Wednesday, October 3, 2018

Oboedire "Practicing the Better: Jesus–Incarnation, #2"by J. Steven Harper for Wednesday, 3 October 2018

Oboedire   "Practicing the Better: Jesus–Incarnation, #2"by J. Steven Harper for Wednesday, 3 October 2018
​Jesus came to show us how God intends for us to live in the world. Far from eliminating or minimizing any other reason we might give for the incarnation, this one gathers, organizes, and unites the rest. As John put it, Jesus came to make his home among us (John 1:14).
At the start, this helps me better understand why he spent 90% (roughly thirty years) of his life in Nazareth. By the time he commenced his ministry, he was steeped in ordinary holiness. Whatever else practicing the good meant, it meant doing it in the routines and regular circumstances of everyday living. Jesus knew the sacrament of the present moment. He lived among us here-and-now. Jesus began his ministry knowing that light, life, and love are manifested in the common moments, places, people, and things.

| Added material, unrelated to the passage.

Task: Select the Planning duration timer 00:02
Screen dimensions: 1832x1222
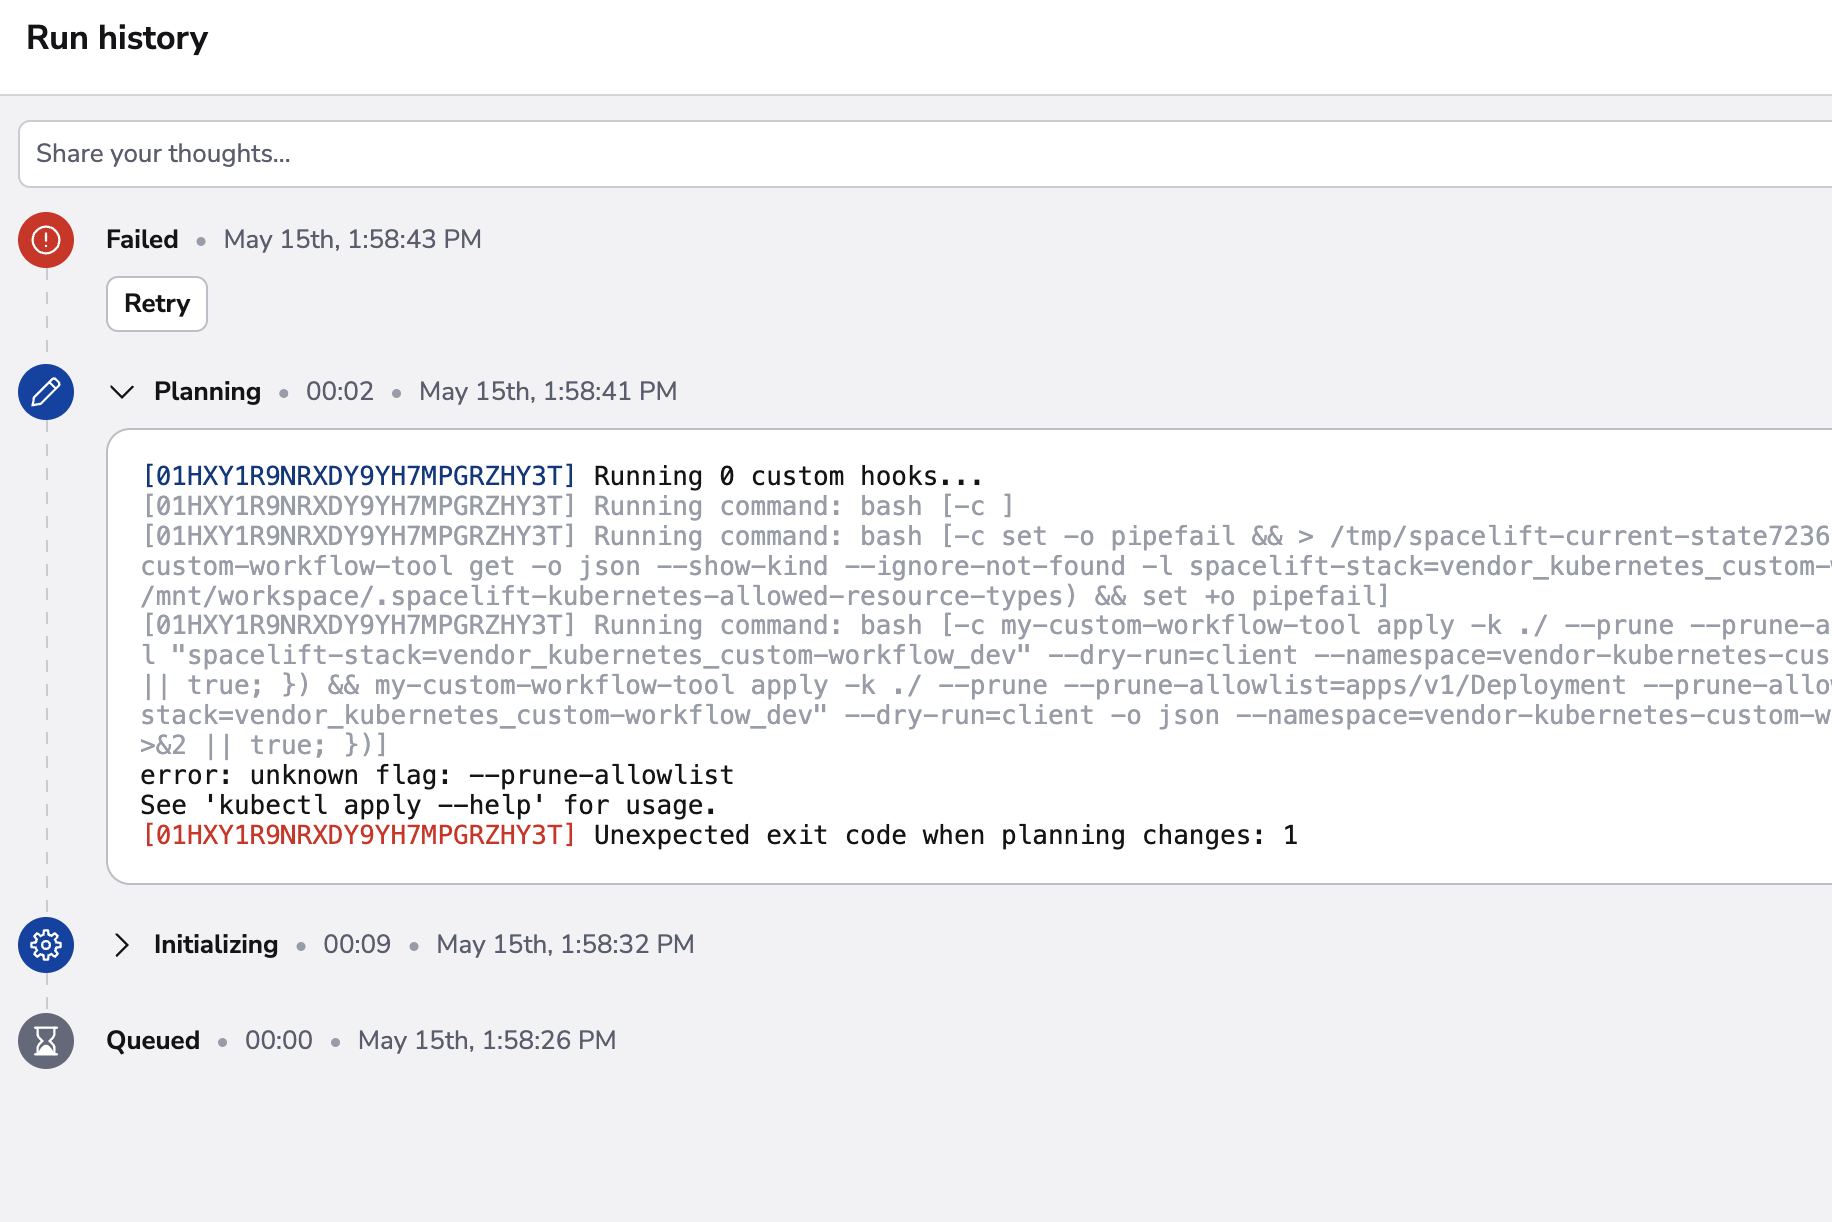Action: tap(339, 392)
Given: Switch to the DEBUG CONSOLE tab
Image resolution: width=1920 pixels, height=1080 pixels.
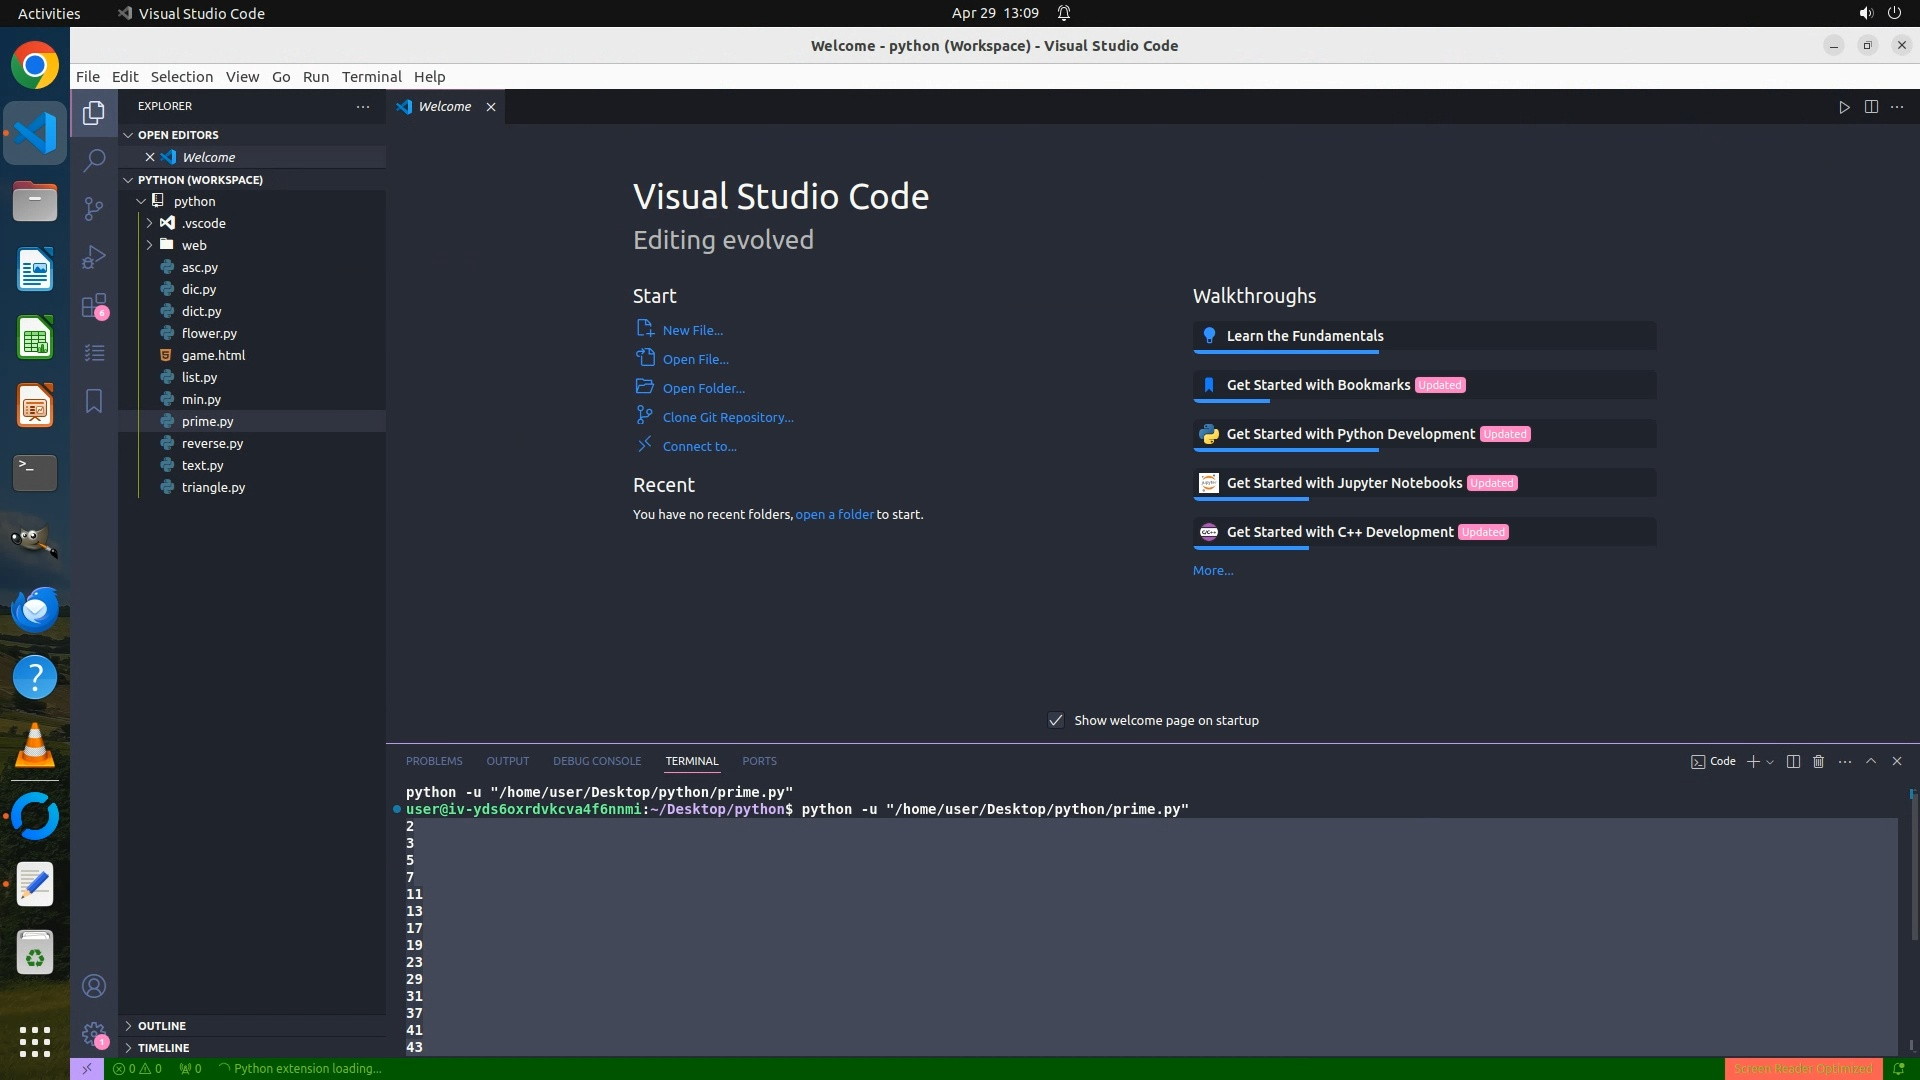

He did everything with a clear sense of his identity. We see this in Jesus' "I am...." statements in the Gospel of John. [1] With respect to this series about practicing the better, his sense of identity (and ours too, for that matter) meant that his life energy came from the inside, not the outside. As we see in the gospels, Jesus was not defeated by temptations, swayed by expectations, or overcome by opposition. His core identity was his foundation, his compass, and his strength.
Decades ago, Evelyn Underhill wrote eloquently about the importance of identity, and how so many chart their course by outward influences, "We mostly spend [our] lives conjugating three verbs: to Want, to Have, and to Do... forgetting that none of these verbs have any ultimate significance, except so far as they are transcended by and included in, the fundamental verb, to Be." [2]

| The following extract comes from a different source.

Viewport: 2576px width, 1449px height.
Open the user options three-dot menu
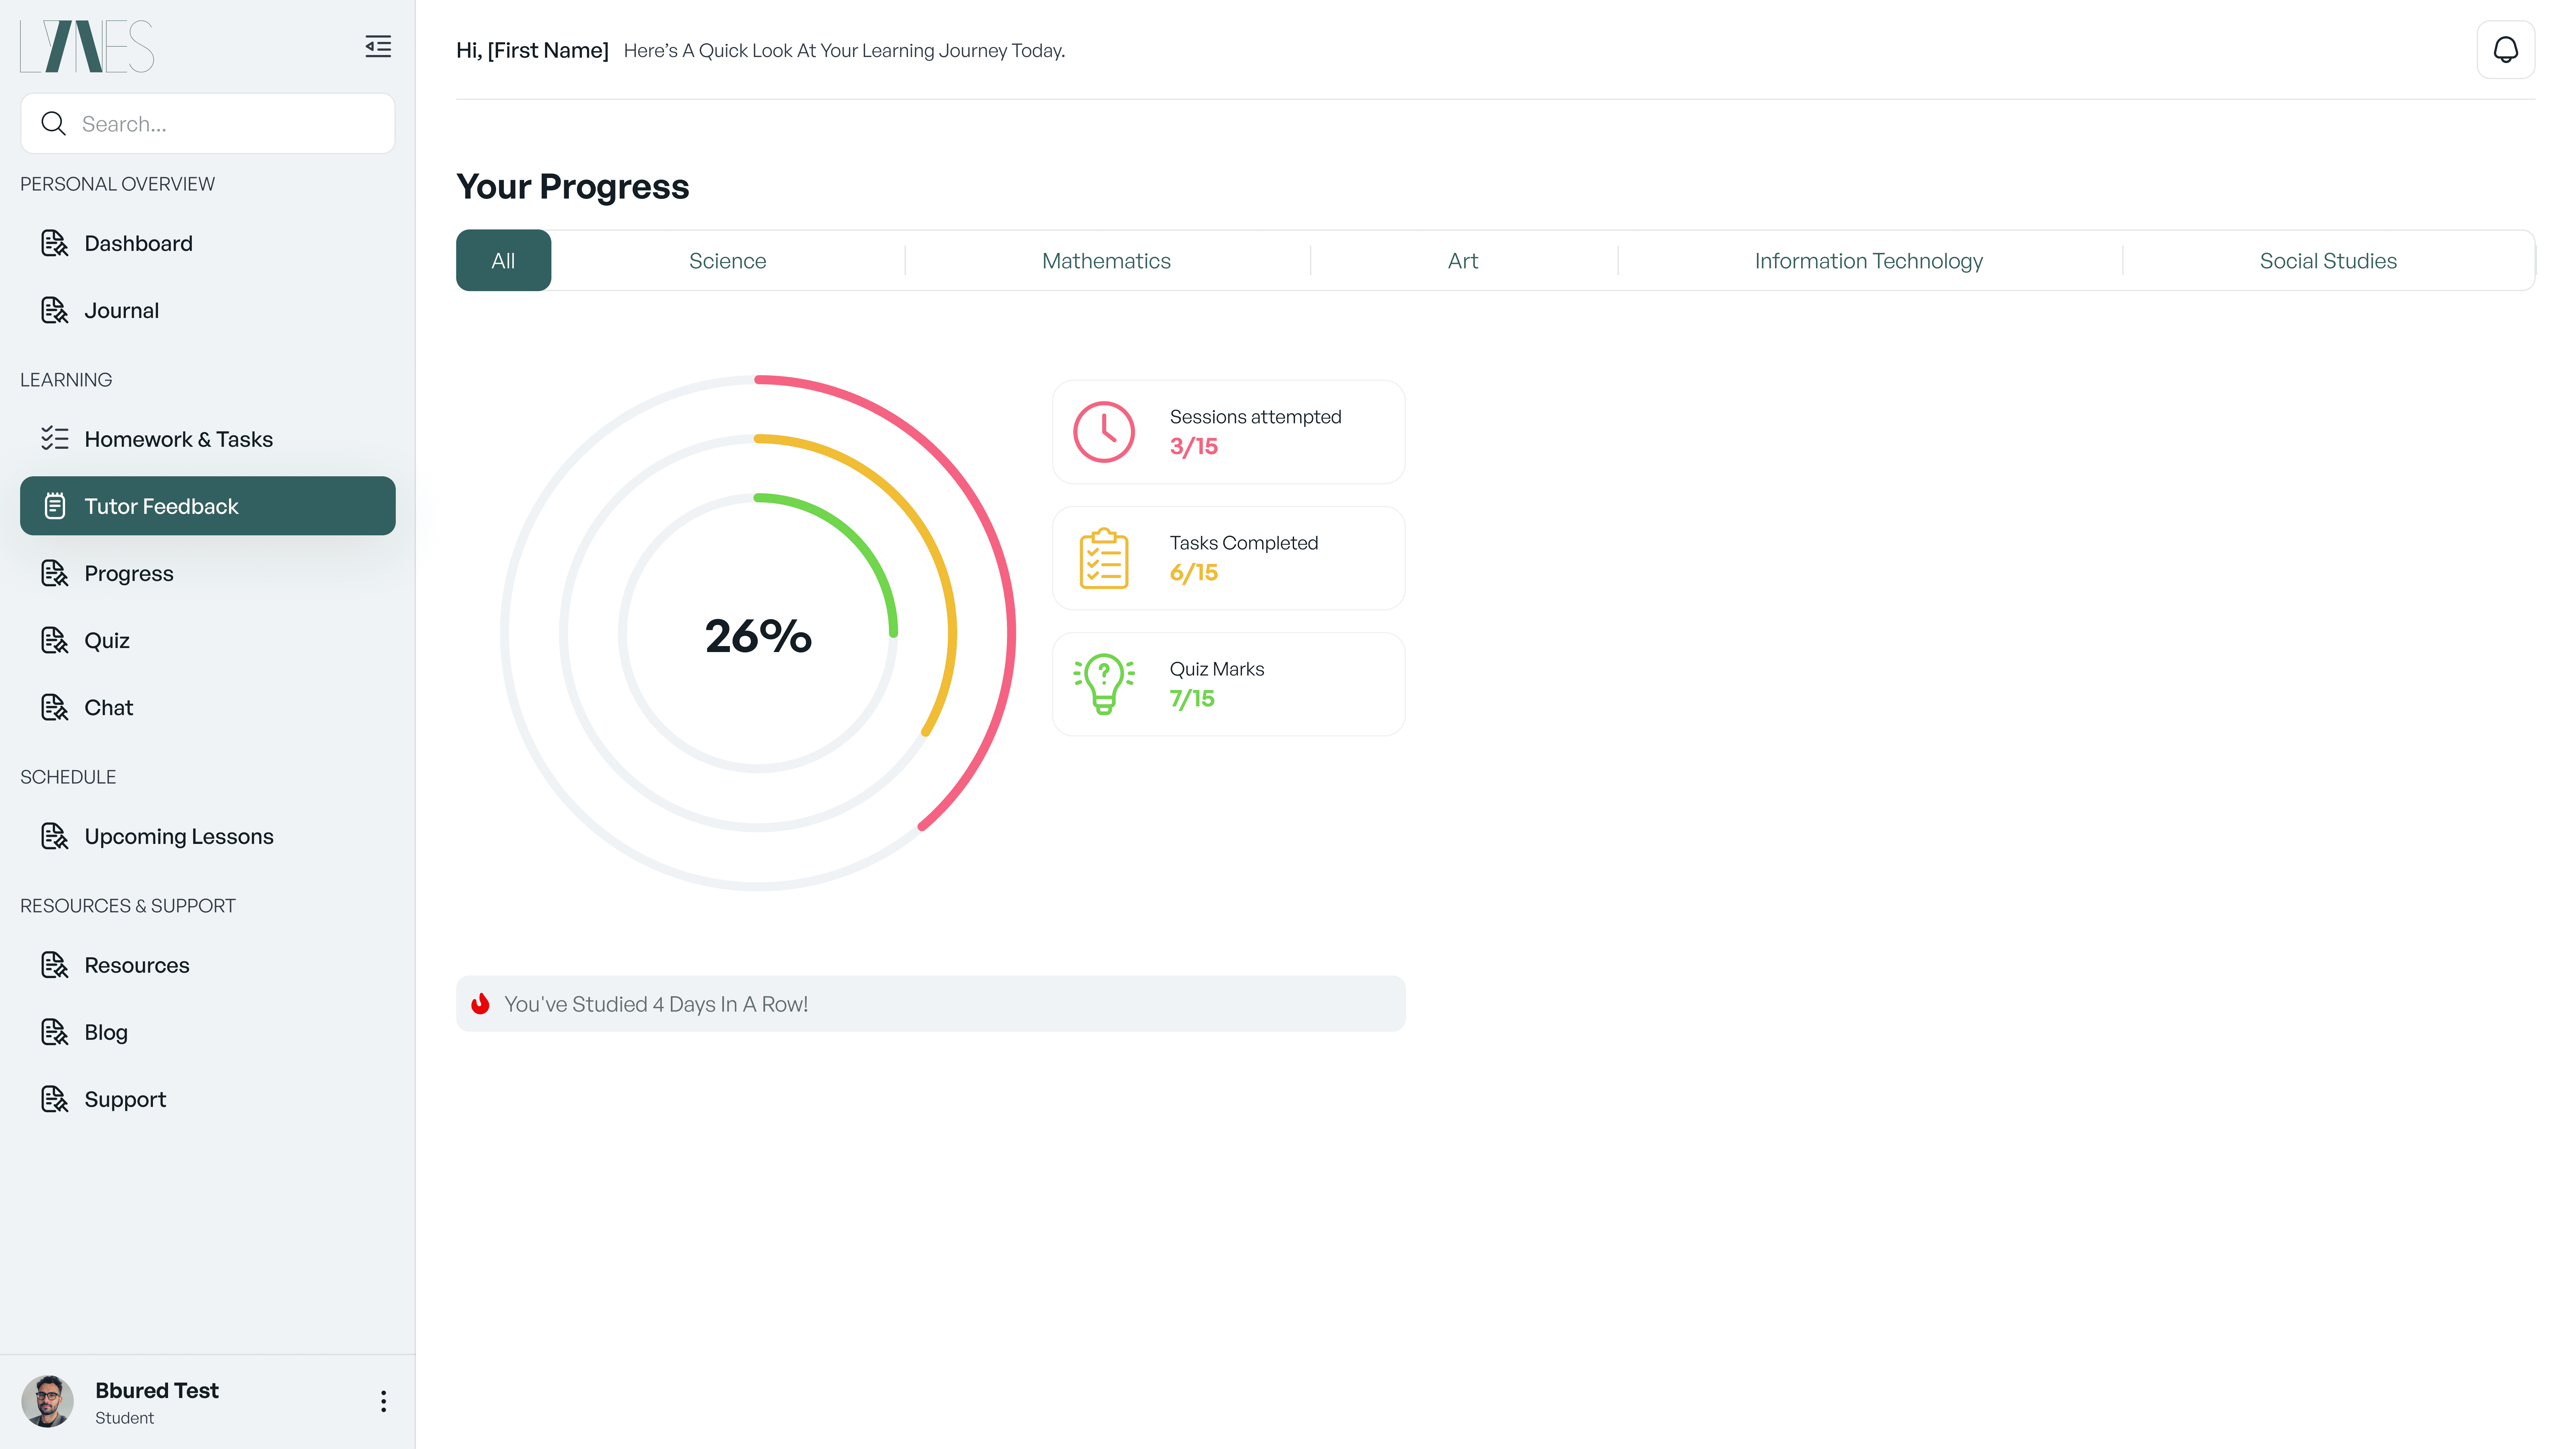(383, 1401)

Without a fundamental identity, we are lured and led by the fallen world, usually thinking too little or too much of ourselves, with the ensuing discouragement or pride that characterizes the loss of perspective. And from that thin ice, we pursue (to borrow from Solomon) one vain (unfulfilling) thing after another, being driven rather than directed and feeling that we are all circumference and no center. We become the hypocrites Jesus told us not to be, wearing masks and living by image more than by identity.
In his incarnation, Jesus is saying, "Live from the center, live in the imago dei with your identity as a beloved child of God defining and directing your life." Our performance always flows from our personhood. That's why the fruit of the Spirit soon came to serve as the essence of Christlikeness, both in the forming of our character and conduct: love, joy, peace, patience, kindness, goodness, faithfulness, gentleness and self-control (Galatians 5:22-23).
In practicing the better, we can always pull off the highway of life for a road check to see if we are living by a core identity. Take each of the nine words above and run them through two diagnostic tests: (1) "I am__________" and (2) I demonstrate_____________. " Simply put, practicing the better with respect to identity means that our inner and outer lives are congruent--they are one Life. [3]
[1] "I am...the bread of life (6:35, 48)...the light of the world (8:12, 9:5)...the gate (10:7, 9)...the good shepherd (10:11, 14)...the resurrection and the life (11:25)...the way, the truth, and the life (14:6)...and the vine" (15:1, 5).
[2] Evelyn Underhill, 'The Spiritual Life' (Harper & Row, n.d.), 24.
[3] Evelyn Underhill writes at length about this in 'The Spiritual Life' and Parker Palmer writes powerfully about the same thing in his book, 'A Hidden Wholeness' (Josey-Bass, 2004).